Przez dłuższy czas od kiedy pisałam z Shawnem leżałam w łóżku i czytałam naokrągło wiadomości od niego. Analizowałam po kolei każde słowo, wyglądało to jakbym miała jakąś obsesję na jego punkcie i nie mogła normalnie iść spać, bo cały czas musiałam czytać co mi napisał. Mimo tego, że czytałam to po raz setny i już prawie umiałam to na pamięć. Ale cóż nic z tym nie dało się zrobić. Po jakimś dłuższym czasie zasnełam z telefonem w rękach.
Z tego co pamiętam śniło mi się, że byłam z Shawnem w szkole, a on przy wszystkich wyznał mi miłość. To jest mało prawdopodobne zdarzenie, z góry mogę stwierdzić, że to nie był sen proroczy.
3 września, przyjaciel Shawna
W tym dniu po raz pierwszy w życiu zaspałam. Lekcje zaczynały się za 30 minut a ja nie byłam wcale ogarnięta. Wyglądałam łagodnie mówiąc jak potwór z jakiegoś horroru.Gdy tylko zorientowałam się, że zostało mi około 15 minut do wyjścia, szybko wybiegłam z łóżka, przy czym wzięłam byle jakie ubrania z szafy. Po jakiś 10 minutach wyglądałam w miarę normalnie. Wyszłam z pokoju, prawie, że biegiem zeszłam na dół. Zaczęłam pakować książki i ubierać buty. Została mi minuta do wyjścia żeby zdążyć na lekcje. Ubrałam bluzę i wybiegłam z domu.
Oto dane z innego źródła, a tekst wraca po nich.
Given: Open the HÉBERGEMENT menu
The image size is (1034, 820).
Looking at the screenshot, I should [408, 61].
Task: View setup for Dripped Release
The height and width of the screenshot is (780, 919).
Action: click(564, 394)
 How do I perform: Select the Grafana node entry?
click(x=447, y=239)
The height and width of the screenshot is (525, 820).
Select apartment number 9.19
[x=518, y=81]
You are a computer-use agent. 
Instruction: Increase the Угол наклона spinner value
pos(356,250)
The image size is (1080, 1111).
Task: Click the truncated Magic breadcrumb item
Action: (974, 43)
Biegiem dotarłam do szkoły. Zostały 3 minuty do zaczęcia lekcji. Podeszłam do szafki i przebrałam buty. Akurat gdy zamknęłam szafkę zadzwonił dzwonek na lekcje i moja klasa weszła do sali. Całe szczęście, zdążyłam na lekcje. Wzdychajac jako ostatnia wchodząc do klasy zamknęłam drzwi. Usiadłam w ostatniej ławce. Kiedy rozgladałam się po klasie zauważyłam brak Shawna. Byłam zdezorientowana, ponieważ mieliśmy dzisiaj w szkole omówić szczegóły naszego spotkania.
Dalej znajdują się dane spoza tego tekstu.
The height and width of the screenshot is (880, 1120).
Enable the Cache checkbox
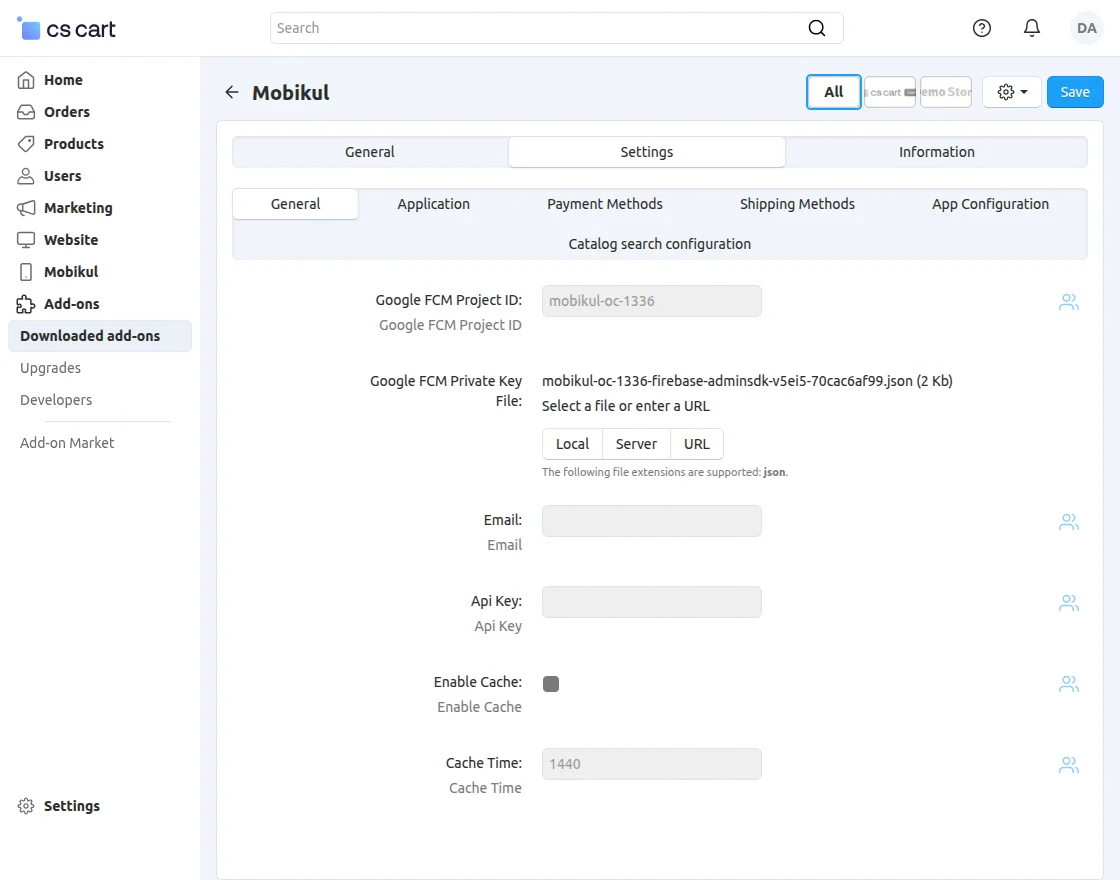[x=550, y=684]
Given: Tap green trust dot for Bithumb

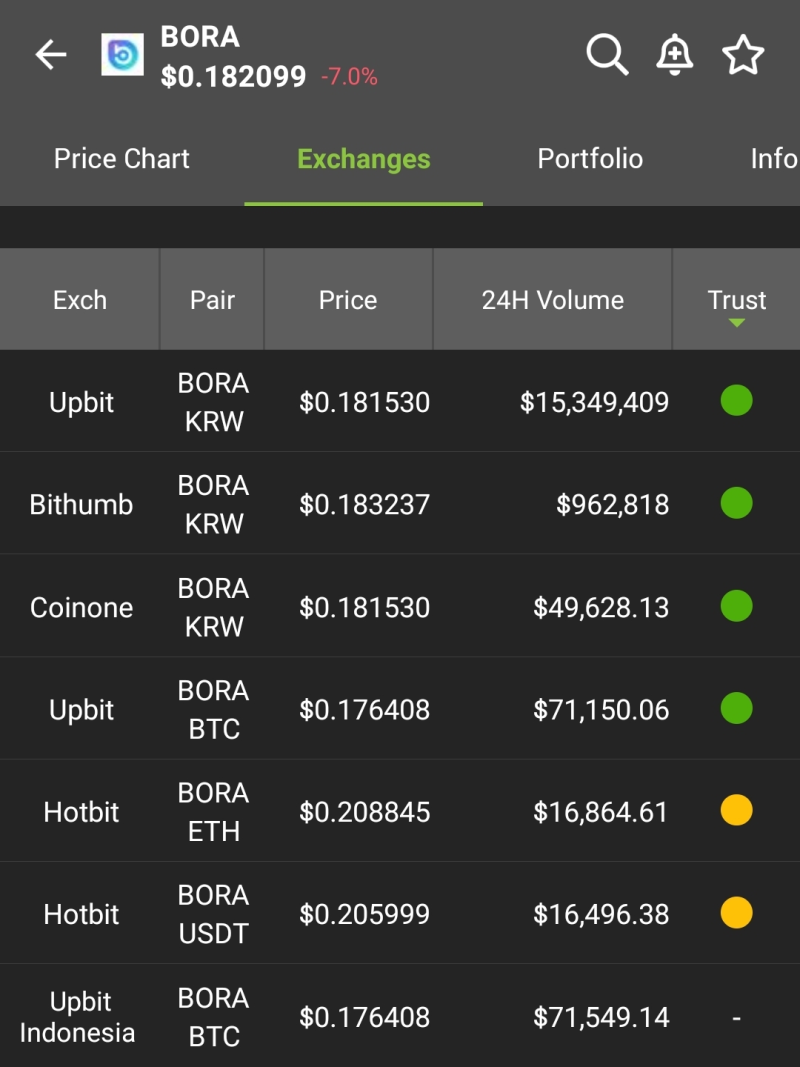Looking at the screenshot, I should tap(736, 503).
Miałam nadzieję, że przyjdzie na następną lekcje. Pierwsza lekcja minęła w miare szybko. Może dlatego, że chciałam aby Shawn przyszedł. Jednak jak lekcja minęła jego nadal nie było. Byłam lekko zawiedziona, może to były tylko żarty i tak na prawdę on nie chciał się ze mną spotkać. Westchnełam zawiedziona i poszłam do biblioteki.
Odsuwajac krzesło usiadłam, przy czym wyjęłam książkę z plecaka. Była to długa przerwa, więc postanowiłam, aby nie myśleć o Shawnie przeczytać jakąś książkę. Po chwili do klasy wszedł rudowłosy chłopak, z tego co wiem chodzi on do równoległej klasy. Wysunął krzesło i usiadł obok mnie.
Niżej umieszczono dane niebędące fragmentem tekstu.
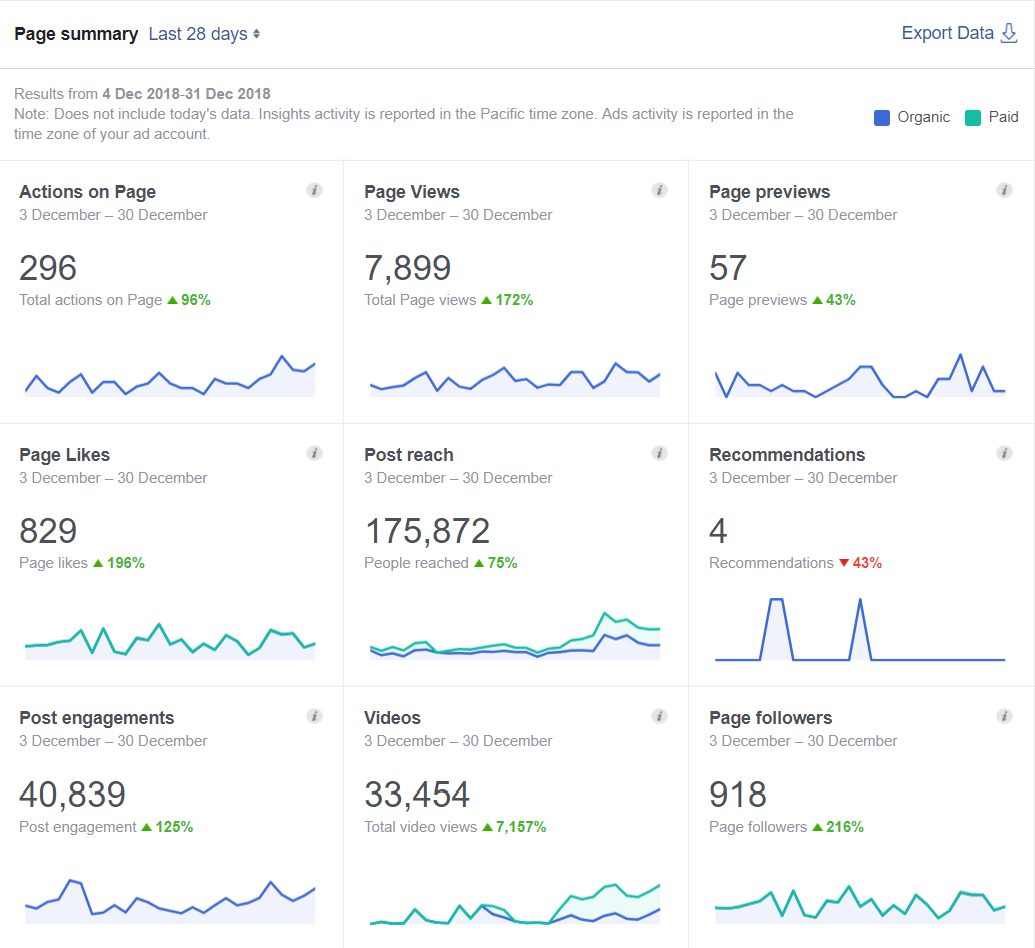Image resolution: width=1035 pixels, height=948 pixels.
Task: Click the info icon on Page Views card
Action: (x=659, y=190)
Lekko wysunęłam wzrok zza książki, obserwując nieznajomego. On podał mi rękę i powiedział.
- Cześć ty jesteś Elisa co nie? - zapytał z zaciekawieniem.
- Tak, ja jestem Elisa.-
odpowiedziałam lekko zdezorientowana całą sytuacją. Zastanawiało mnie, skąd on wiedział jak mam w ogóle na imię, a tym bardziej co chciał.- Mam dla Ciebie wiadomość od Shawna. - powiedział podając mi jakąś kartkę.
- A zapomniałem się przedstawić. Jestem Ed, miło mi Cię poznać. - odpowiedział śmiejąc się lekko pod nosem.
- Ale jaka wiadomość? Co? Stało się coś? Czemu nie ma go w szkole? - zadałam mu masę pytań jak m jakimś przesłuchaniu.Ed otworzył szeroko oczy i spojrzał się m mnie jak na jakąś totalną wariarke. Po czym powiedział ze śmiechem w głosie.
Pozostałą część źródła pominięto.